Recentemente encomendei um antigo livro francês de um especialista em Proust. Um ancião. Não o autor, mas o livro. Veio de 1939. 81 anos! Galhardamente vivera oito décadas, atravessando a Segunda Guerra Mundial, a Guerra Fria e todas as demais vicissitudes históricas que bem conhecemos. Sem falar que também um dia voara sobre o Atlântico, talvez até sobre o Pacífico, para chegar ao Brasil. Afinal de contas, não é só a informação da internet que se desloca pelo vasto mundo, haja vista o que nos conta “A longa viagem da biblioteca dos reis”, de Lilia Moritz Schwarcz, viagem que nos trouxe de Portugal o que hoje é a nossa Biblioteca Nacional.

Agora vou ao ponto, senão ao contraponto, do parágrafo anterior. Encomendar um livro antigo, quando se lida com livros, é até normal e prosaico. Ocorre que o meu “ancião” era virgem. Isso mesmo: virgem de leitores. Apesar de rodado desde Paris, era tristemente virgem. Sobre ele já descera a pátina do tempo, mas não uma espátula que abrisse as suas páginas invioladas.

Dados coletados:

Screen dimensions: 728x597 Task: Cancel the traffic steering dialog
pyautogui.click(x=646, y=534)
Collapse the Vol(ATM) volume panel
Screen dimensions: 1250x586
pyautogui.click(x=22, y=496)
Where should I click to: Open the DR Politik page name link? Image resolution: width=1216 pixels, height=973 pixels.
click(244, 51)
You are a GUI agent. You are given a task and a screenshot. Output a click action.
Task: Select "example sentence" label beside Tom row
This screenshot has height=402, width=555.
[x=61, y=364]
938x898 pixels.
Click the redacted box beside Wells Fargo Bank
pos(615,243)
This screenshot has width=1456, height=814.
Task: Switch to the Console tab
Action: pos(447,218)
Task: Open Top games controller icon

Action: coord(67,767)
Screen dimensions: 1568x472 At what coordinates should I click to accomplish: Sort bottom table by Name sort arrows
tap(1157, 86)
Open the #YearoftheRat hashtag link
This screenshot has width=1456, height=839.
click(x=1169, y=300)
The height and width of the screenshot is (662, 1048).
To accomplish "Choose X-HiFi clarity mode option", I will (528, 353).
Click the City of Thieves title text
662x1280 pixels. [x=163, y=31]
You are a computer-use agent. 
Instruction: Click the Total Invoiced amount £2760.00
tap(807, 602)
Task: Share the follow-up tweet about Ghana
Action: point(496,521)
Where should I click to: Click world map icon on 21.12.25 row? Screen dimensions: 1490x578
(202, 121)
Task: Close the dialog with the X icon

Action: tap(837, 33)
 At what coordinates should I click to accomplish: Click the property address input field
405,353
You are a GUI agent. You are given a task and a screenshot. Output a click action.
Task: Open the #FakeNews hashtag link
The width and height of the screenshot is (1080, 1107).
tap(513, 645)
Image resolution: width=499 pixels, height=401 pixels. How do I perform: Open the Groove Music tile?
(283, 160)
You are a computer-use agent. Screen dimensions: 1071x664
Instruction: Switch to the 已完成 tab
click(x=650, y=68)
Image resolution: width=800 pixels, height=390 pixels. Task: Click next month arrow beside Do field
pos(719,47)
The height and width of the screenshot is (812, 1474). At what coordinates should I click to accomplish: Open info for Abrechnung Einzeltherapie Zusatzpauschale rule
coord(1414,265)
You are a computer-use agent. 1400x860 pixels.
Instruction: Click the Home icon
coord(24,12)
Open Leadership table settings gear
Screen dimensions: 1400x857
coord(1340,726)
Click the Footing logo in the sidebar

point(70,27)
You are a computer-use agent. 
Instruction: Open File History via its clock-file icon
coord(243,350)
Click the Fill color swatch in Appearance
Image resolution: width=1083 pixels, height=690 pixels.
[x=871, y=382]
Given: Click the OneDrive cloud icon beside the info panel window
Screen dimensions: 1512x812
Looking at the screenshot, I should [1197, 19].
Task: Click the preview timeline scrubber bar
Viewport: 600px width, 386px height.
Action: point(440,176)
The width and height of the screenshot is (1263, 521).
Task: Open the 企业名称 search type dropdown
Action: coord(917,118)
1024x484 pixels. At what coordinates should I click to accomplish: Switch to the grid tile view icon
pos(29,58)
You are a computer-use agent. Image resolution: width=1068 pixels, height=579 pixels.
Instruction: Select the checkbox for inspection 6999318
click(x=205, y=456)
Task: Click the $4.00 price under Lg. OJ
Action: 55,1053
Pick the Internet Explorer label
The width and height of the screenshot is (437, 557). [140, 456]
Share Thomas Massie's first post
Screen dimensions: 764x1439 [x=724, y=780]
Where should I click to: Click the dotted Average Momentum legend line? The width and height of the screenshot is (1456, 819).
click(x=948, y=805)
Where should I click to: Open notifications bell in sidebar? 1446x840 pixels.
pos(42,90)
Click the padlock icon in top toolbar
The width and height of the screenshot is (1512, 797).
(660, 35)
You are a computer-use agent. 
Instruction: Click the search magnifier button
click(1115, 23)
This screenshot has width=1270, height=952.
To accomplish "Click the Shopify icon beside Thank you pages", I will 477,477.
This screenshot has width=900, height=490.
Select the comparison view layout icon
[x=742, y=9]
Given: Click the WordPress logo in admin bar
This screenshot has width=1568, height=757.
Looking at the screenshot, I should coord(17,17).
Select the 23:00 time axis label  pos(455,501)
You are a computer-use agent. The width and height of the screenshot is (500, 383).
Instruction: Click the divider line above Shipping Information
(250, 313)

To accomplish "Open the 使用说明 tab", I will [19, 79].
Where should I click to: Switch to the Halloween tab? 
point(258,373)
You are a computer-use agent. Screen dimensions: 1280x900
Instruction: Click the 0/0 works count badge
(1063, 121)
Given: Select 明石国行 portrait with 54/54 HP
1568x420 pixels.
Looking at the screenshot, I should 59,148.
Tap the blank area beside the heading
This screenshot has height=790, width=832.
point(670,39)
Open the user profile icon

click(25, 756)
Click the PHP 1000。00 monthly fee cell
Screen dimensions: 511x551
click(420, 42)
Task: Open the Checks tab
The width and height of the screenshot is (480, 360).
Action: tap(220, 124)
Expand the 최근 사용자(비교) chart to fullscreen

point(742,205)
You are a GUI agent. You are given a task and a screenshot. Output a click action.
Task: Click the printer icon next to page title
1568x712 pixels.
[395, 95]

• Instruções a seguir
Converta em lista o parágrafo do trecho que começa com “Recentemente encomendei um antigo livro francês”, preservando seus fatos principais. Os registros são um material à parte, distinto do trecho.

• Resultado da tarefa
- Encomenda recente de um antigo livro francês, escrito por um especialista em Proust e datado de 1939, com 81 anos.
- O livro atravessou oito décadas, passando pela Segunda Guerra Mundial, pela Guerra Fria e por outras vicissitudes históricas.
- Sobrevoou o Atlântico, talvez até o Pacífico, para chegar ao Brasil.
- Não é só a informação da internet que se desloca pelo mundo. Isso fica claro em “A longa viagem da biblioteca dos reis”, de Lilia Moritz Schwarcz, que conta a viagem que trouxe de Portugal o que hoje é a Biblioteca Nacional.